On Friday, the UK released just one report — retail sales. This metric increased by 0.2% in November, which fell short of expectations. As such, this report could not have triggered the pound's rise. Similarly, the US data lacked significant resonance and, therefore, could not have caused such a sharp decline in the US dollar.
On the 5-minute timeframe, three signals were formed on Friday. The first two were particularly challenging. Initially, the price spent about five hours oscillating around the 1.2502–1.2508 area, then lingered for another couple of hours near the 1.2547 level. In both cases, buy signals were generated, and ultimately, the price reached 1.2613, where long positions could have been closed profitably. Around the 1.2613 level, a sell signal also formed, which could have brought profits to novice traders by the end of the day and week.

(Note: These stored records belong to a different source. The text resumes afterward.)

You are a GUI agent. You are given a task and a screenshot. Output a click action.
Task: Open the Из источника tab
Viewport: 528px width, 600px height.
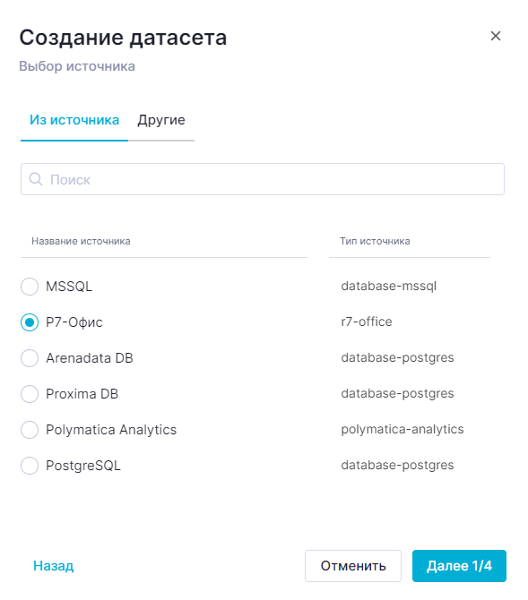pyautogui.click(x=74, y=120)
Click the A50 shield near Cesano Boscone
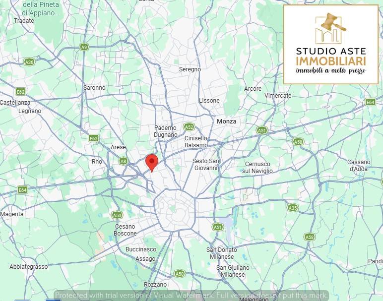Screen dimensions: 383x301 click(x=117, y=215)

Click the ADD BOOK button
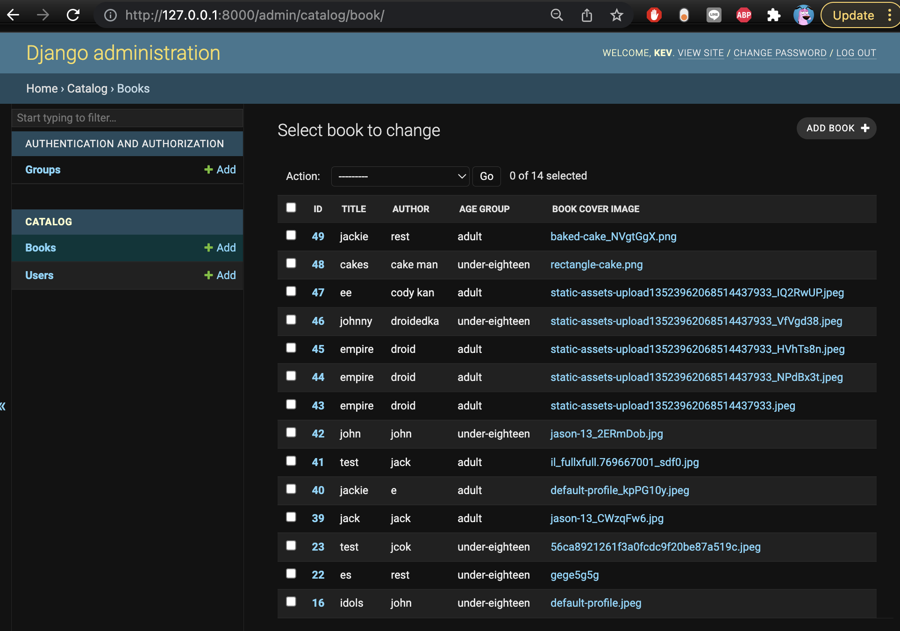click(836, 128)
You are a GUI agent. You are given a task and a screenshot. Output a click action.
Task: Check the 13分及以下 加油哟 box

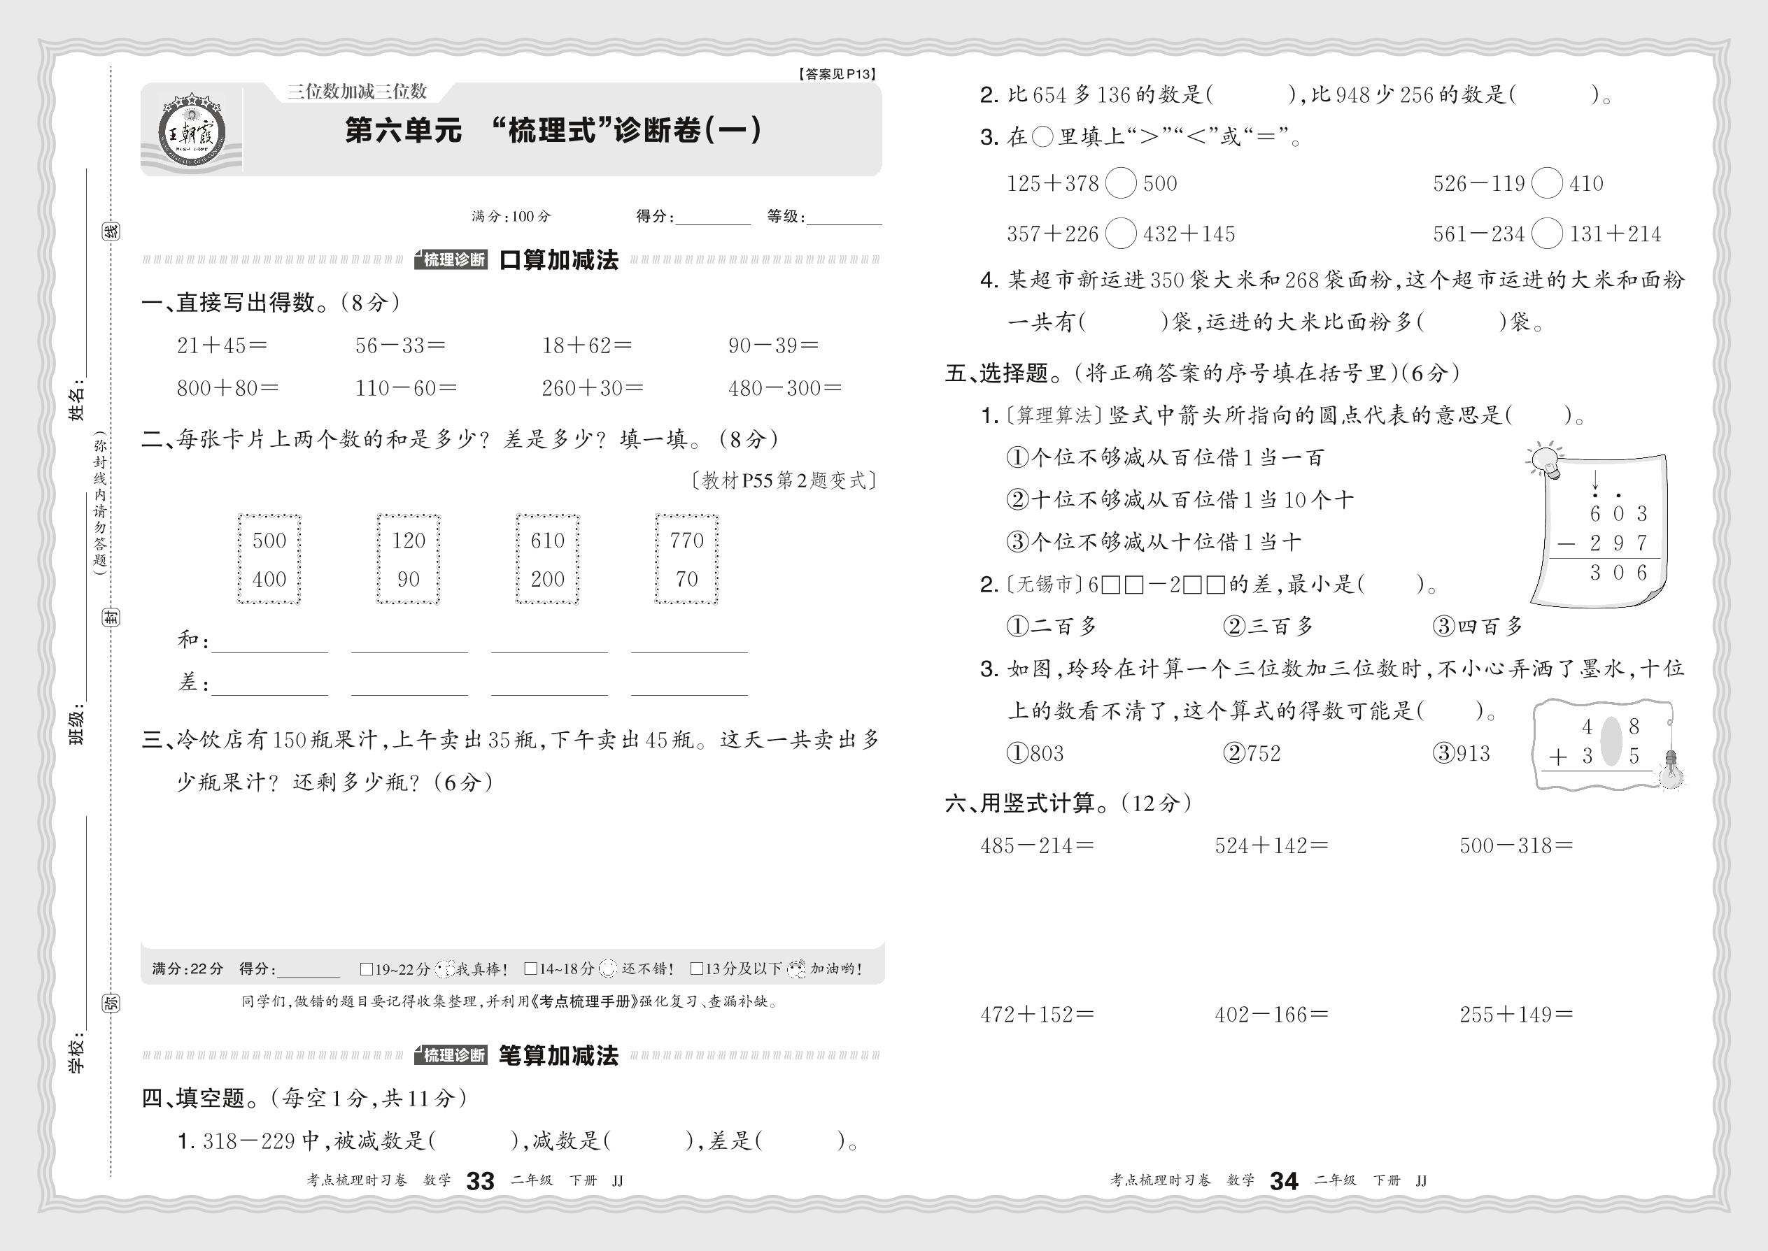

On the hourly timeframe, GBP/USD has completed its upward correction. We fully support the pound's decline in the medium term, as we believe this is the only logical scenario. However, it is worth remembering that the pound demonstrates high resilience against the US dollar. As a result, while a downward trend is expected, traders should rely on technical signals. The outcomes of the BoE and FOMC meetings fully support a further bearish outlook, but it's evident that the pound frequently shows unwarranted growth.
On Monday, the GBP/USD pair could resume its decline. While another corrective move is possible, a drop toward 1.2387 appears more likely.
On the 5-minute TF, you can now trade at 1.2387, 1.2445, 1.2502-1.2508, 1.2547, 1.2633, 1.2680-1.2685, 1.2723, 1.2791-1.2798, 1.2848-1.2860, 1.2913, 1.2980-1.2993. On Monday, the UK will release the third estimate of its third-quarter GDP, which does not bode well for the pound. The British economy continues to edge closer to zero growth, and that says it all.
Support and Resistance Levels: These are target levels for opening or closing positions and can also serve as points for placing Take Profit orders.
Red Lines: Channels or trendlines indicating the current trend and the preferred direction for trading.
MACD Indicator (14,22,3): A histogram and signal line used as a supplementary source of trading signals.
Important Events and Reports: Found in the economic calendar, these can heavily influence price movements. Exercise caution or exit the market during their release to avoid sharp reversals.
Forex trading beginners should remember that not every trade will be profitable. Developing a clear strategy and practicing proper money management are essential for long-term trading success.